Kirchenmusiker, Dirigent, Komponist

Karl Schell, Archiv St. Clara Basel. Foto: Tastendruecker123, 2017 / Wikimedia Commons.
*26.01.1864 in Freiburg i. Br. (D), †11.04.1936 in Basel, von Basel, römisch-katholisch. Sohn des Jakob Schell, Inhaber einer Posamenterie und der Josefine Schell-Glattfelder. ⚭1889 Anna Klara Enderlin (1857–1924), ⚭1925 Augusta Hilpert (1887–1973).

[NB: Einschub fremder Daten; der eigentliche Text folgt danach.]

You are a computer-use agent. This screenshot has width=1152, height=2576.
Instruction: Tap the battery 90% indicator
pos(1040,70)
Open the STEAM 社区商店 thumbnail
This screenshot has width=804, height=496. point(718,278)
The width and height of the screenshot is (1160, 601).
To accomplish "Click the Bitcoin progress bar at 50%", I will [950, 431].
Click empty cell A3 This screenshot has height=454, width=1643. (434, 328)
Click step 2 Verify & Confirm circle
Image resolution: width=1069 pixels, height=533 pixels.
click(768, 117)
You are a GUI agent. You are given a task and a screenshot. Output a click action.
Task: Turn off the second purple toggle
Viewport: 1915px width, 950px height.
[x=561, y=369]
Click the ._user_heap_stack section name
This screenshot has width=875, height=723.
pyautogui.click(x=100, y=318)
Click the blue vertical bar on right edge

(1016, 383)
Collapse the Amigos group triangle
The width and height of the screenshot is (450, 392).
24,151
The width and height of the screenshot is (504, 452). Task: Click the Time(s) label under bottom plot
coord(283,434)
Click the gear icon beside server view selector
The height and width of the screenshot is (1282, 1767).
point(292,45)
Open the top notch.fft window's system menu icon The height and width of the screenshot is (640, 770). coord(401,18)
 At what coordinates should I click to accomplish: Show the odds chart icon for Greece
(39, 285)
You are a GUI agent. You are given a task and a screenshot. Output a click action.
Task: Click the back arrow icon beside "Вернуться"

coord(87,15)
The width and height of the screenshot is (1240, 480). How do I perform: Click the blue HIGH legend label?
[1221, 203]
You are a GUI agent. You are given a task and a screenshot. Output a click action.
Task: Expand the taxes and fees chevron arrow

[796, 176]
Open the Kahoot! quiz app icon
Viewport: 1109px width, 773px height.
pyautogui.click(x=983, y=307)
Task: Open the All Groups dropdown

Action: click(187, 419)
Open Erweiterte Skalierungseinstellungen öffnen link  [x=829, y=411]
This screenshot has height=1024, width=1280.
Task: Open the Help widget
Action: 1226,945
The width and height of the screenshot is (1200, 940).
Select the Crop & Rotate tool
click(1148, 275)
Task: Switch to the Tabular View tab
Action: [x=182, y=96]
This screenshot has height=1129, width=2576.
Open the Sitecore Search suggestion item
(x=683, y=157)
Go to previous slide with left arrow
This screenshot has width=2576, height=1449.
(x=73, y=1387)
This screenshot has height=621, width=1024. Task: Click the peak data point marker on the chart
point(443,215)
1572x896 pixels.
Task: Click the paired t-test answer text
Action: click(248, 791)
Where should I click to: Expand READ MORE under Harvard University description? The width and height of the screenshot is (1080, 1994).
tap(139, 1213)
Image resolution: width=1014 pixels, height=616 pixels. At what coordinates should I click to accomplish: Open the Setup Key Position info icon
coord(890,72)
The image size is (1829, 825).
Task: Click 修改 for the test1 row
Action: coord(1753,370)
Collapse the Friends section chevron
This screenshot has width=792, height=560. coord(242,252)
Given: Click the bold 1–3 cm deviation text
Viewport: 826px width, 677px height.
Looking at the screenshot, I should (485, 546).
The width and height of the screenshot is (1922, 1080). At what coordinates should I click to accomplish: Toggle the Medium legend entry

Schells musikalische Ausbildung begann als Sänger im Domknabenchor in Freiburg i. Br. Ab 1879 besuchte er die dortige Kirchenmusikschule und erhielt Violin-, Klavier- und vor allem Orgelunterricht. Während seines Militärdienstes als Militärmusiker im Jahr 1884 erwarb Schell vertiefte Kenntnisse in Komposition und Instrumentierung. Ab 1885 besuchte er die Regensburger Kirchenmusikschule. 1896 wurde Schell als Chorleiter und Organist an die St. Clara-Kirche in Basel berufen, wo er bis zu seinem gesundheitsbedingten Rücktritt 1929 verblieb. Daneben leitete Schell 1892–1922 den Basler Musik-Verein (heute Stadtmusik Basel), zu dessen Ehrendirigent er ernannt wurde.
Schell komponierte zahlreiche kirchliche Chorwerke, darunter ein Te Deum für Chor und das ebenso ungedruckt gebliebene O salutaris hostia für Chor und Orgel. Ausserdem schrieb Schell Märsche und Unterhaltungsmusik für Blasorchester. Im Blasmusikwesen amtete Schell zudem als Kampfrichter an Musikfesten.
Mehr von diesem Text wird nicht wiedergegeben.